** To be done **
Which lines below contain the word "Open"? Copy each of them in full.

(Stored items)
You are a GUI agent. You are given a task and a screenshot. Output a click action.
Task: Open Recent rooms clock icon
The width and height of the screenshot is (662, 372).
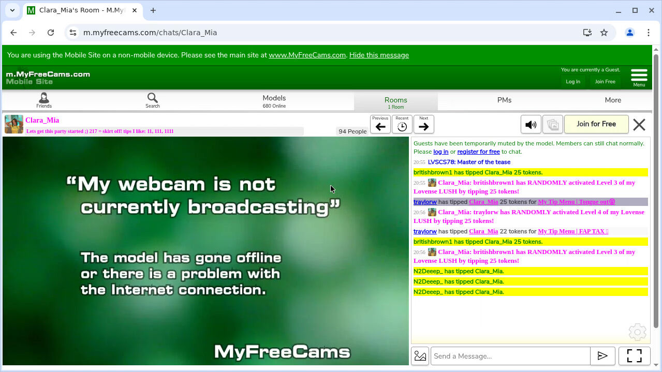(x=402, y=125)
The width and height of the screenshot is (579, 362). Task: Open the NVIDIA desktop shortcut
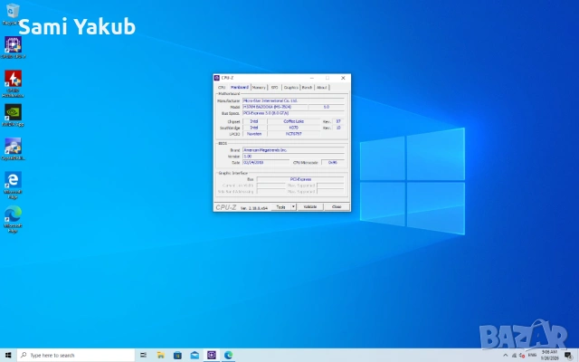point(13,112)
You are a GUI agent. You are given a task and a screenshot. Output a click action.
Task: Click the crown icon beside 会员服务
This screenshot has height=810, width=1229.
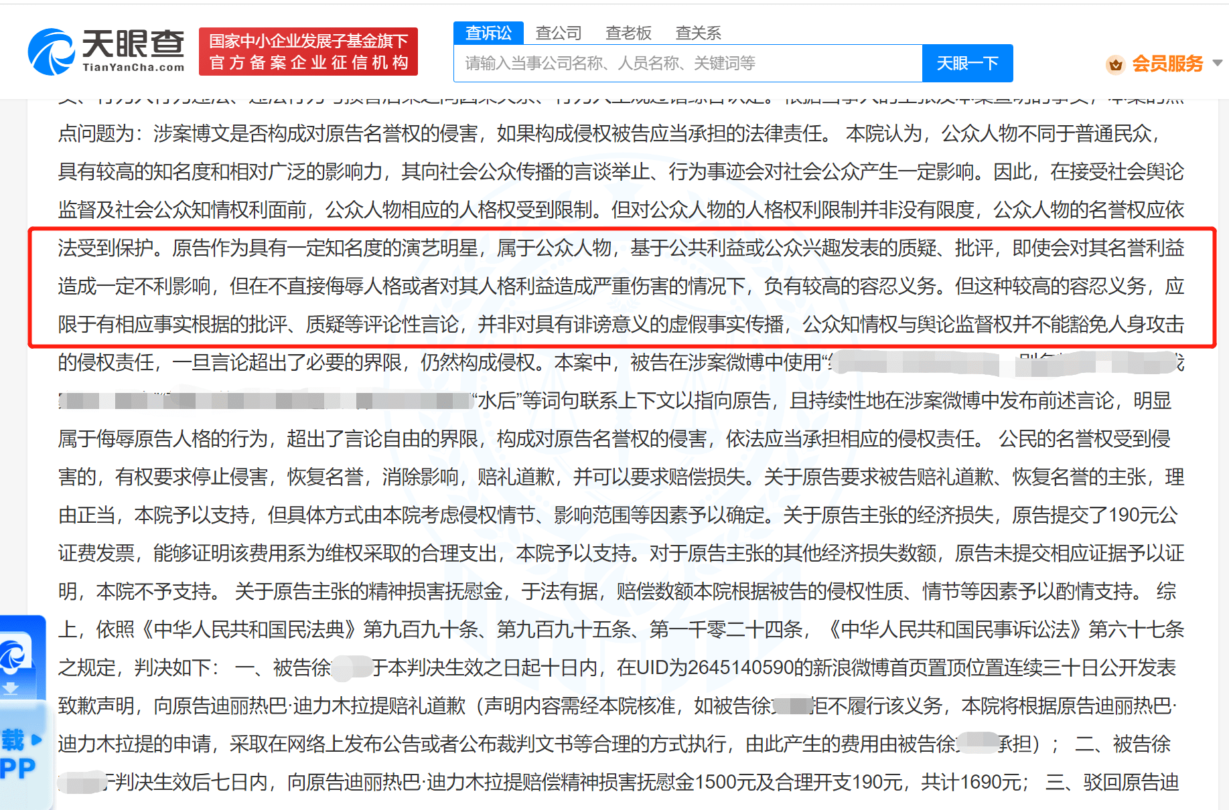point(1115,64)
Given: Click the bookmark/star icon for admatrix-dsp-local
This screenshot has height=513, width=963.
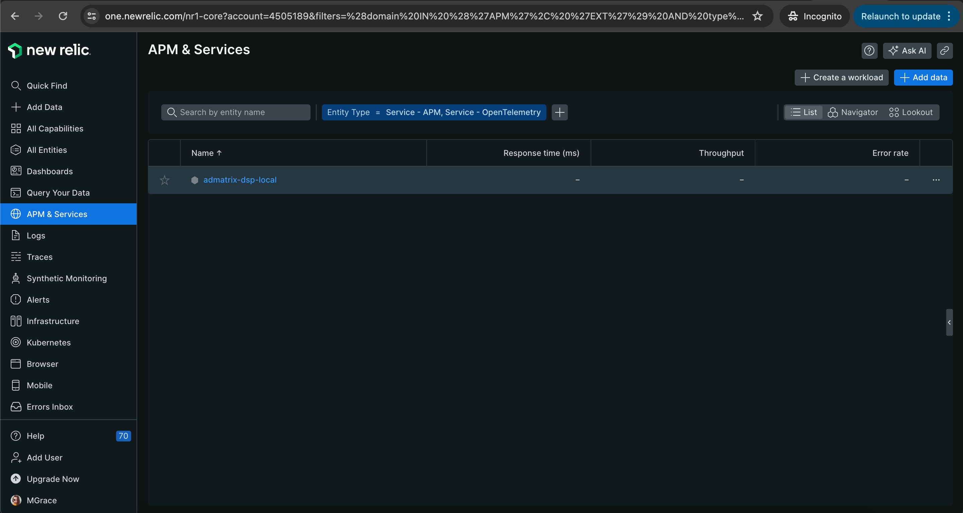Looking at the screenshot, I should (x=164, y=180).
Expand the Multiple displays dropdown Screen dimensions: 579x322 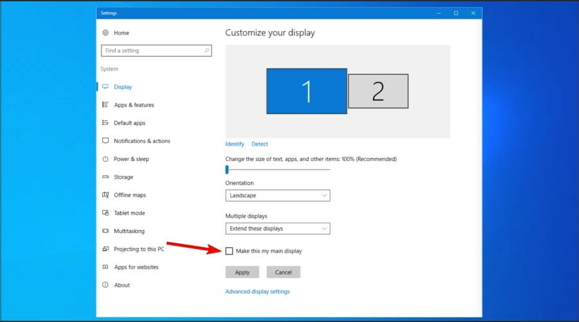click(278, 229)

** Completed exercise **
Task: Open Recent rooms clock icon
The width and height of the screenshot is (579, 362). Task: Open the NVIDIA desktop shortcut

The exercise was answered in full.